Rabu, 24 Februari 2016 19:08

BERTUAHPOS.COM, LIMAPULUH KOTA – Satu keluarga terdiri dari Suami, Isteri dan seorang anak yang masih duduk dibangku kelas 5 SD, di Jorong Sopang, Nagari Pangkalan, Kecamatan Pangkalan Koto Baru, Kabupaten Limapuluh Kota, Propinsi Sumbar, Rabu (24/02/2016) sekitar Pukul 04.00 wib menjelang adzan shubuh dianiaya kawanan perampok.

Berawal ketika Juriah (42) isteri Alias atau Ujang (45) membuka pintu saat mendengar ketukan dari orang tidak dikenal dipintu rumahnya. Karena tidak menaruh rasa curiga, sehingga Juriah membukakan pintu rumahnya dinihari itu. Baru saja pintu terbuka, kawanan perampok lansung merebut perhiasan emas ditangannya berupa gelang.

Karena melawan maka terjadi keributan sehingga membuat suaminya yang sedang tidur, Ujang terbangun. Ketika melihat lokasi keributan, spontan Ujang kaget ternyata isterinya sudah dianiaya kawanan perampok.

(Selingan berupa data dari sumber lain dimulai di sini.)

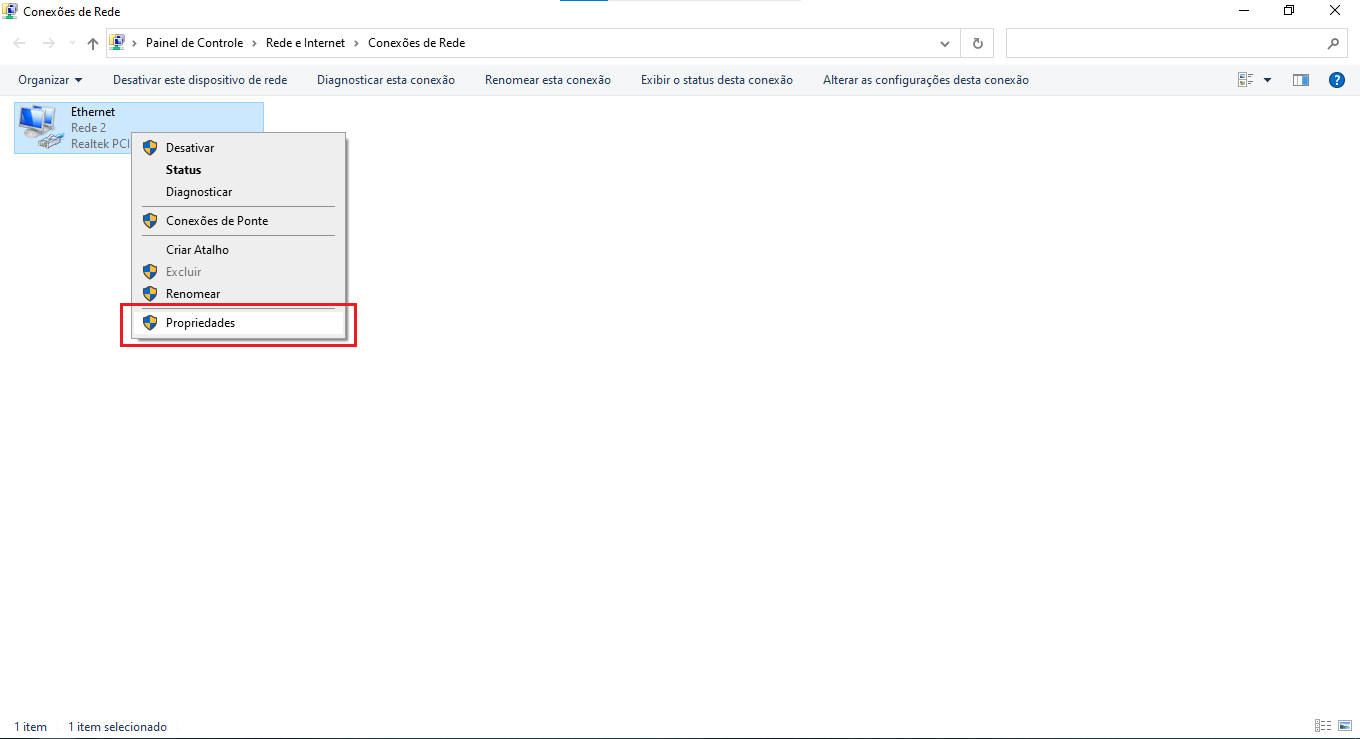1360x739 pixels.
Task: Click the Ethernet network adapter icon
Action: click(40, 127)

Berniat menolong istrinya, Ujang langsung dipukul kawanan perampok lainnya.

Karena masih terus melawan dan tidak mau menyerahkan perhiasan, akhirnya kawanan perampok yang menggunakan sepeda motor dan kenderaan roda empat itu langung mengeluarkan pisau dan melayangkan ke arah Juriah dan Ujang.

Baca: Pansus RTRW Bantah Akomodir Pihak Tertentu

Akibatnya bagian wajah dan tangan Juriah serta Ujang luka-luka terkena pisau. Bahkan anaknya yang masih kelas 5 SD juga diduga mengalami penganiayaan dari kawanan perampok sadis itu.
Setelah berhasil mengambil perhiasan korban, kawanan perampok diduga melarikan diri dengan kenderaannya masing-masing.

“Ya, memang ada kasus pencurian dengan kekerasan di daerah kita. Atas kejadian tersebut, korban mengalami sejumlah luka-luka. Kemudian juga mengalami kerugian sekitar Rp 10 juta. Diduga kawanan perampok itu empat orang,” jelas Kapolres Limapuluh Kota AKBP Bagus. S melalui Kapolsek Pangkalan, Iptu  Kalbert Junaidi.

Kini suami isteri itu masih mendapatkan perawatan intensif di puskesmas Pangkalan. Bahkan bagian wajah Juriah harus dijahit sedikitnya dengan 6 jahitan, begitu juga tangannya. Hal serupa juga dilakukan terhadap suaminya, karena menangkis sayatan pisau pelaku, Ujang mengalami luka robek.

Kini polisi terus melakukan penyelidikan dilokasi kejadian. Bahkan nampak polisi berpakaian lengkap dengan menggunakan anjing pelacak dikerahkan ke lokasi kejadian.